Massive Simulations with Hierarchical Computation Graphs

Massive Simulations with Hierarchical Computation Graphs

Effectively targeting cloud resources using Hierarchical Computation Graphs for large-scale, high-fidelity simulation.

Hierarchical Computation Graphs

Sedaro presents scenario developers with a highly flexible interface for defining simulations and their agents, components, and variables, as well as the relationships and constraints between them. While this declarative information is formalized in the user-facing Sedaro Modeling Language (SedaroML), we translate it to an Intermediate Representation (IR) in order to capture the operational information required to simulate these models. This post will cover the layers of information that our IR represents and the ways it enables us to fully utilize cloud resources during simulation.

Sedaro's simulation platform aims to support a wide variety of engineering domains and enable interactions between multiple simulation engines, which is called co-simulation. Our runtime system must simulate both the low-level interactions of components within an agent as well as the high-level communications among the many agents in a scenario. To this end, our Intermediate Representation is based on computation graphs with explicit hierarchy and multiplexing, which we call Hierarchical Computation Graphs or HCGs.

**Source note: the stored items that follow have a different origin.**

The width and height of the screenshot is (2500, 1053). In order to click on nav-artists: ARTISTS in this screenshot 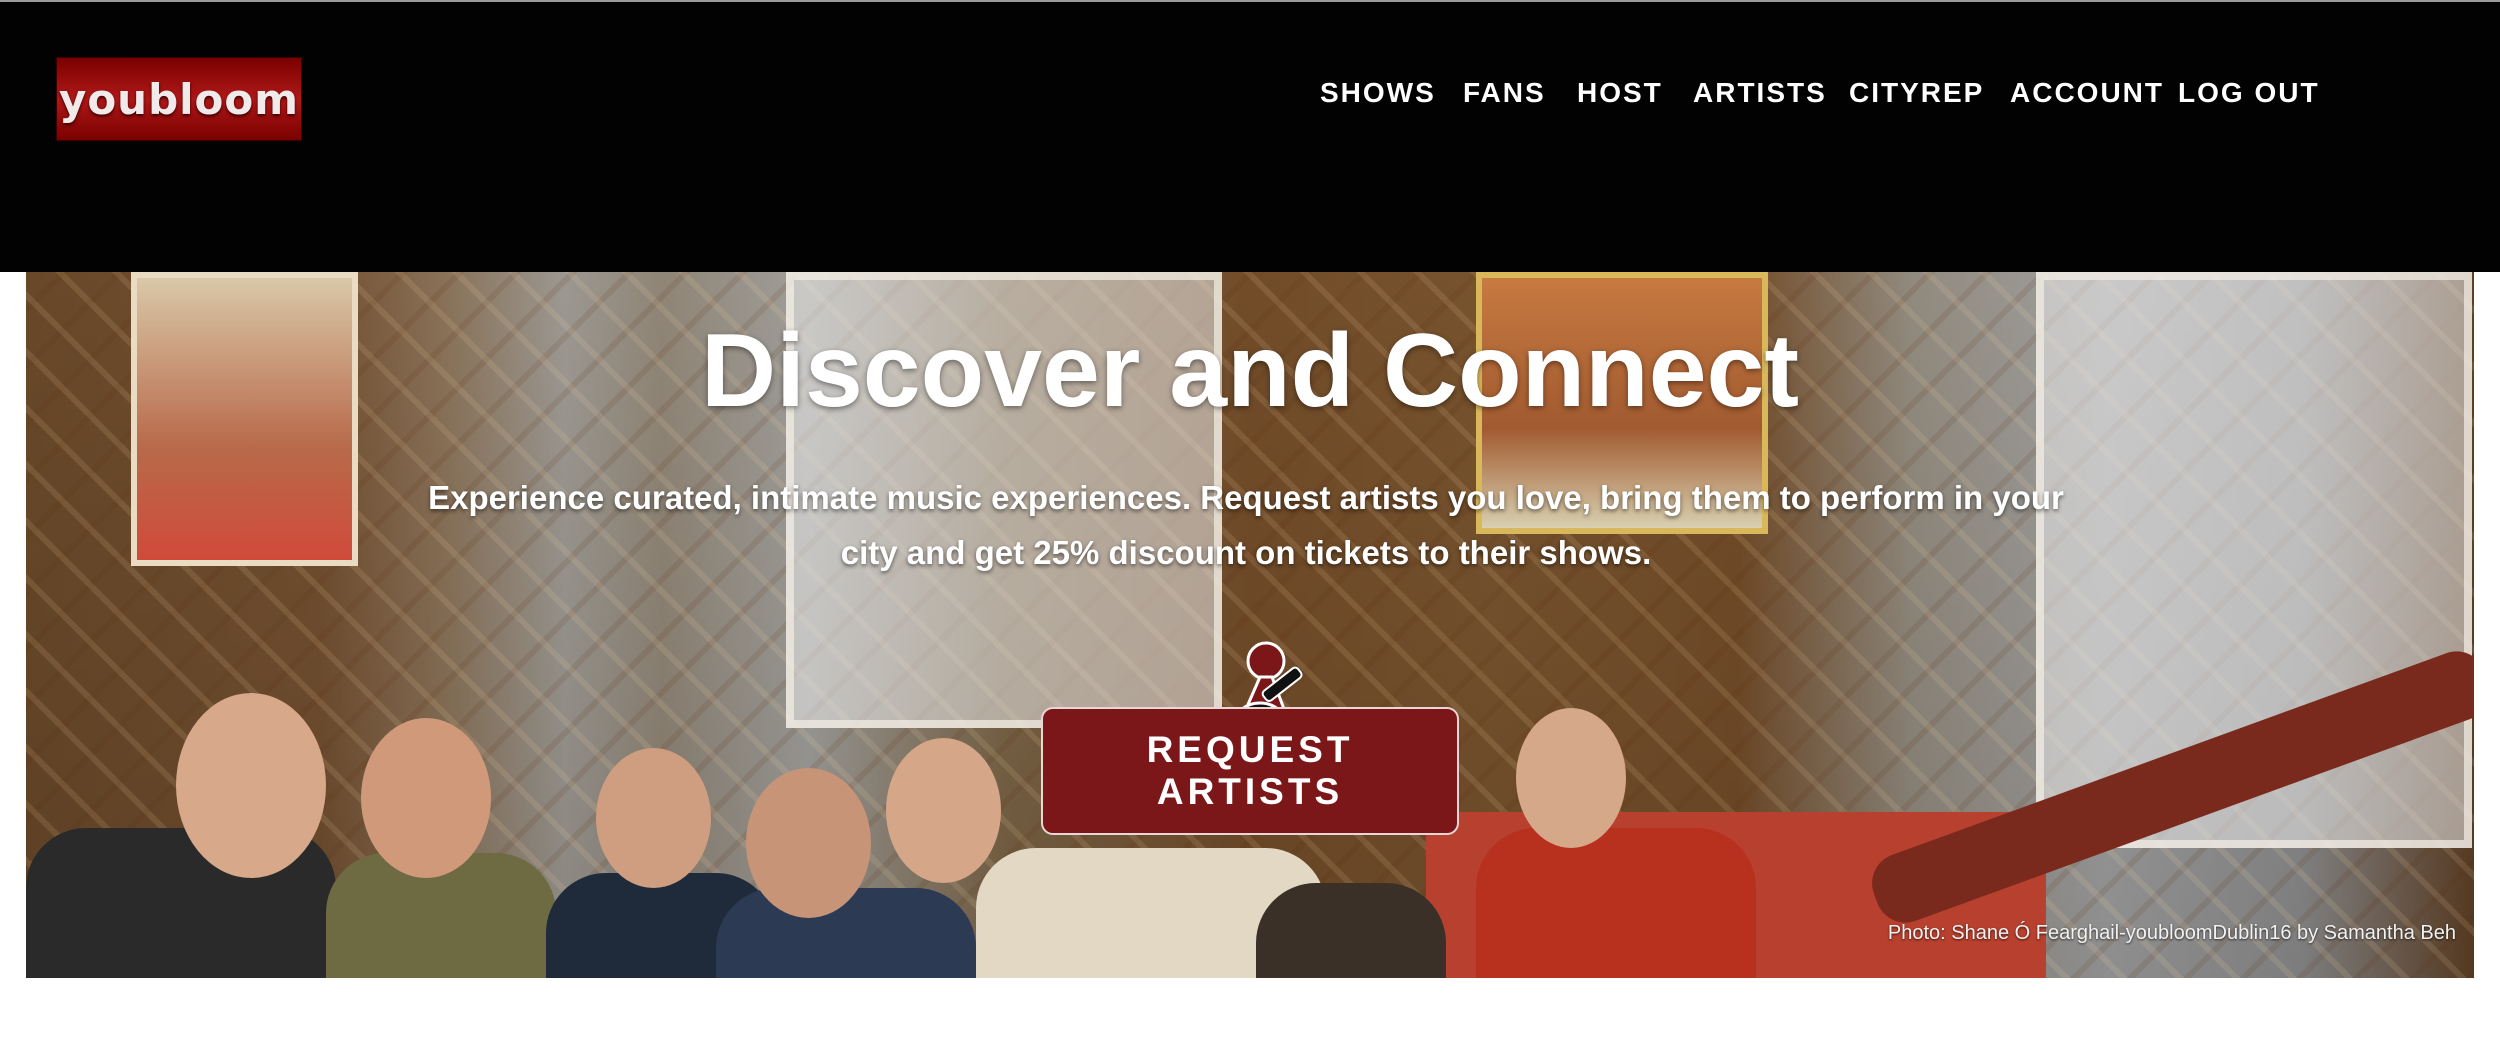, I will do `click(1760, 93)`.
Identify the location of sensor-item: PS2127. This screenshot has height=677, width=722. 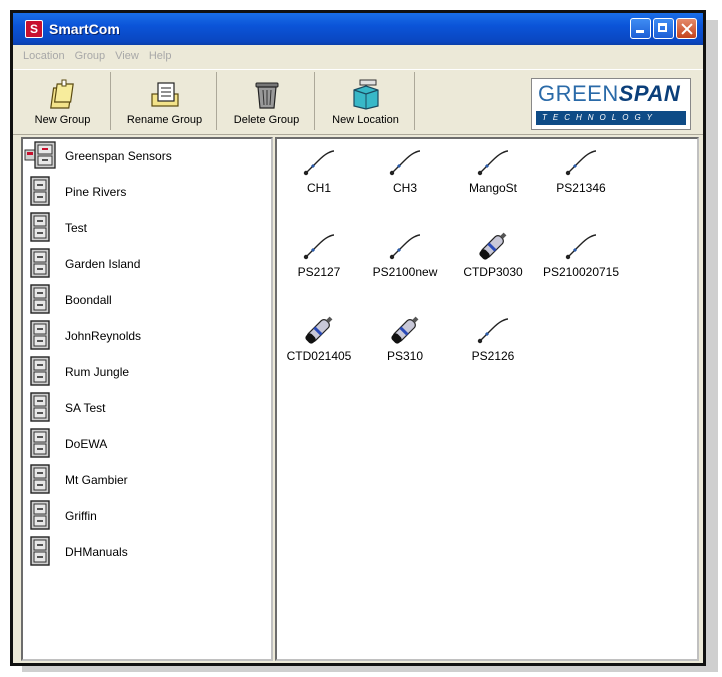
(319, 254).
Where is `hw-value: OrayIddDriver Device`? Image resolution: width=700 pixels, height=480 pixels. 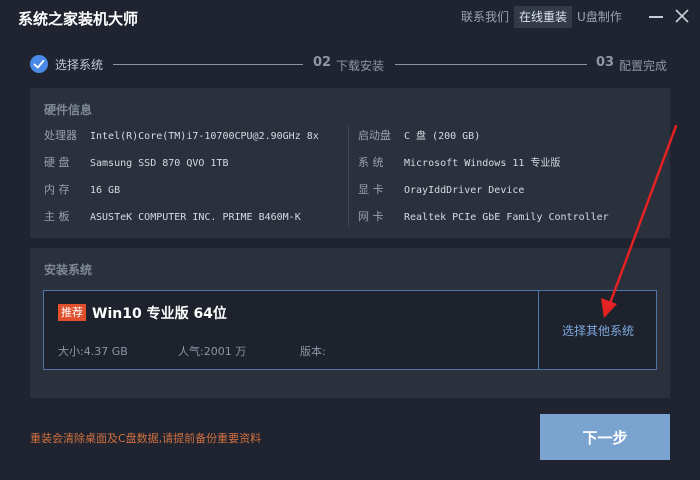
hw-value: OrayIddDriver Device is located at coordinates (464, 190).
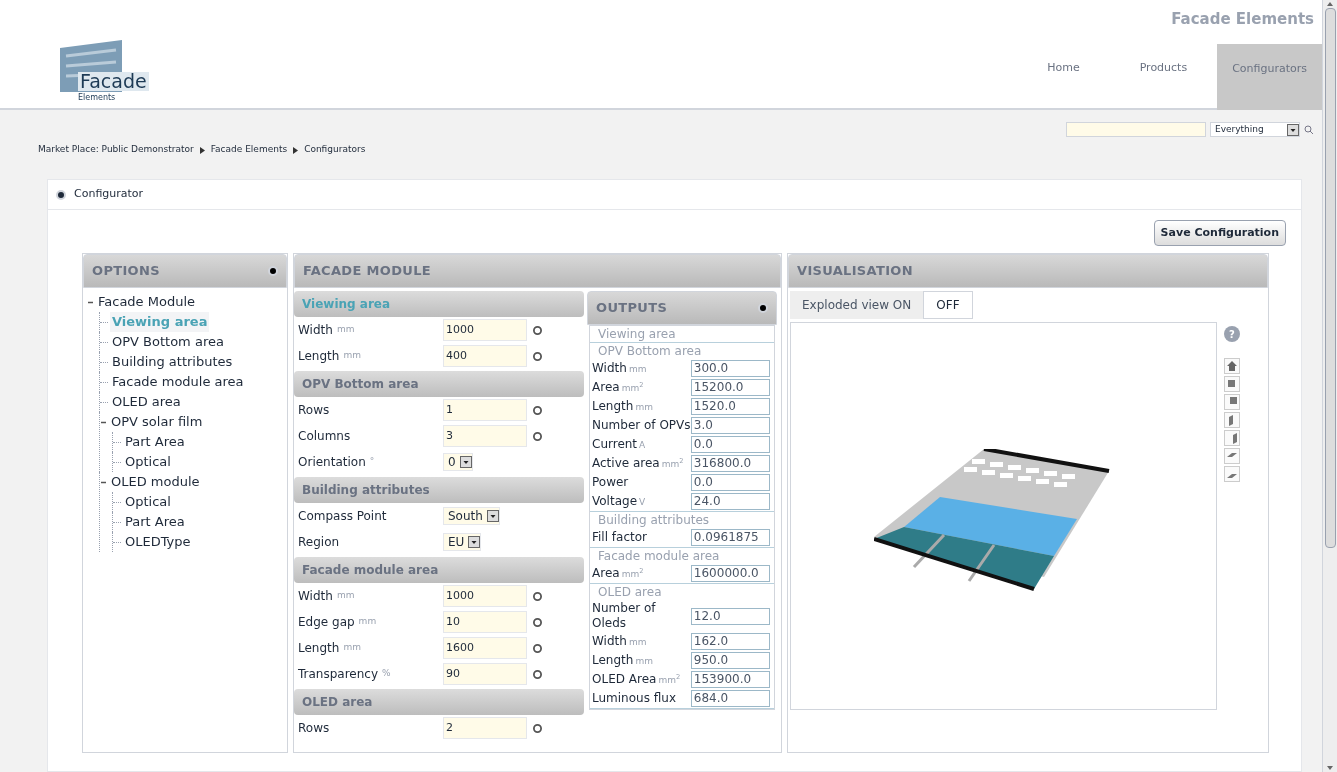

HCGs are composed of three key elements: wires holding pieces of simulation state, children (which may represent either "primitive" functions for computing state or whole other HCGs), and links between them. I won't be getting into representation details here, but the interesting information is in the metadata attached to these elements throughout the hierarchy. Some of this information has an effect on the abstract simulation itself and will affect the data persisted to the Data Service and presented in the front end web interface. Other information is purely operational and used to control the concrete execution of the simulation. HCGs can be composed and combined algebraically, which lets us split up this metadata into various layers. By varying the purely operational layers, we can transparently experiment with different ways of running simulations to optimally target cloud computation resources without affecting the outputs of our simulations.